Being a normal kid, I resented that.

Our country doctor had called in two Chicago men, as consultants, and they told my mother, "The boy will be dead by morning."

I was infuriated. The idea of telling a mother that her son would be dead by morning! It was outrageous!

Afterwards, my mother came into my room, bland of face. She thought I was delirious, because I insisted that she move the large chest in my room, in order for it to be at a different angle beside the bed. She put it beside the bed one way and I kept telling her to move it back and forth, until I was satisfied. The chest was blocking my view through the window---and I was damned if I would die without seeing the sunset! I only saw half of it. I was unconscious for three days.

I didn't tell my mother and she didn't tell me.

Erickson told me this touching story in 1970, when I had come to him asking for help in improving my memory for names and in recovering childhood memories. I immediately recalled some childhood memories---of my own bout with a serious febrile illness, scarlet fever. But my desire for a better memory for names was not to be fulfilled. It was only later that I realized that he was indirectly suggesting that I accept this limitation. His suggestion was also conveyed in a story about his father's comment at his mother's funeral.

"And at my mother's funeral, my father remarked, 'It was nice to have seventy-four wedding anniversaries with one person. It would have been nicer to have seventy-five, but you can't have everything' ".

Through that story and also through the preceding one, he is telling us, indirectly, that we are lucky to be alive.

In his reference to the chest and the sunset, he was also conveying one of his favorite prescriptions for enjoying life, perhaps even for prolonging it!

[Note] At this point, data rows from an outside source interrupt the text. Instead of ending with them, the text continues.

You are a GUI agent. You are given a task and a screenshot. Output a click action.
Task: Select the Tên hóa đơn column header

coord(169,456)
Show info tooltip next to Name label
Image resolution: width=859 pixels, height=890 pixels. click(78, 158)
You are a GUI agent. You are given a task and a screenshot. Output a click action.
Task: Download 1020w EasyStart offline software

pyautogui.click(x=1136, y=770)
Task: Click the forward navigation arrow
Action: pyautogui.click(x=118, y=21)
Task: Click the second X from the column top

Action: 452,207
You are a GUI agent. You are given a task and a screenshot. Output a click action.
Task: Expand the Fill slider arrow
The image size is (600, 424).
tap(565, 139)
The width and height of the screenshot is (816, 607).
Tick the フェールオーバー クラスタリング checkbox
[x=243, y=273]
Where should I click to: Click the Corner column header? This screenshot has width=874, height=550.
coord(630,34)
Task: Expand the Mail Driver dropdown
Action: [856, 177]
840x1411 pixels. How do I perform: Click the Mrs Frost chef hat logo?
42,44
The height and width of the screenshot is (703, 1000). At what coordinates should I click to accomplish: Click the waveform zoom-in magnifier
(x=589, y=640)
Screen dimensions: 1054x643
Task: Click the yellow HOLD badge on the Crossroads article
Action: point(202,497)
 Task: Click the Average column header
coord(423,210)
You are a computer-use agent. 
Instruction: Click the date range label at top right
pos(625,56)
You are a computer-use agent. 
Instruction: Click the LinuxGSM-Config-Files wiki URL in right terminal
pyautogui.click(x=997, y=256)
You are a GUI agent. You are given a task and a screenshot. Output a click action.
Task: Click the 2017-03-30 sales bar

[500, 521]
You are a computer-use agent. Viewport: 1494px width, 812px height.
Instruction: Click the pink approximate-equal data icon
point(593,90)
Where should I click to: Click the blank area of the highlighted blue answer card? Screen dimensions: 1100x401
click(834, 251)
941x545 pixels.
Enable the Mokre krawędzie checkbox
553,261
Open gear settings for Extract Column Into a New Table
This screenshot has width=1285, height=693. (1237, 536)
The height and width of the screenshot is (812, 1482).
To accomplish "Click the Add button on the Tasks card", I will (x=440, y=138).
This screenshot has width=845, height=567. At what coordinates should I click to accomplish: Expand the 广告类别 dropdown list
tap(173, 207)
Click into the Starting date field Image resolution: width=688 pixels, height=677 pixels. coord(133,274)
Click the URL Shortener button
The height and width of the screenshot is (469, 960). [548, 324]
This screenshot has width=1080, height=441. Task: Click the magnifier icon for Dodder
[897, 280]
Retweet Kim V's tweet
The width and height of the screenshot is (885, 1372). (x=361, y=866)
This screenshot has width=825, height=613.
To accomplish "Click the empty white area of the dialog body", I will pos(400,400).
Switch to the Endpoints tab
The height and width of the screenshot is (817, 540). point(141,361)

"Always look to the real goal, in the near future."

In this case, his goal was to see the sunset. Of course, before this goal could be achieved, it was necessary to move the obstacle. Since Erickson could not do this himself, he needed to get his mother to do it. Significantly, he didn't tell her why he wanted the chest moved. It is not always necessary for us to give reasons for our actions. But is is necessary that we have goals---immediate and achievable.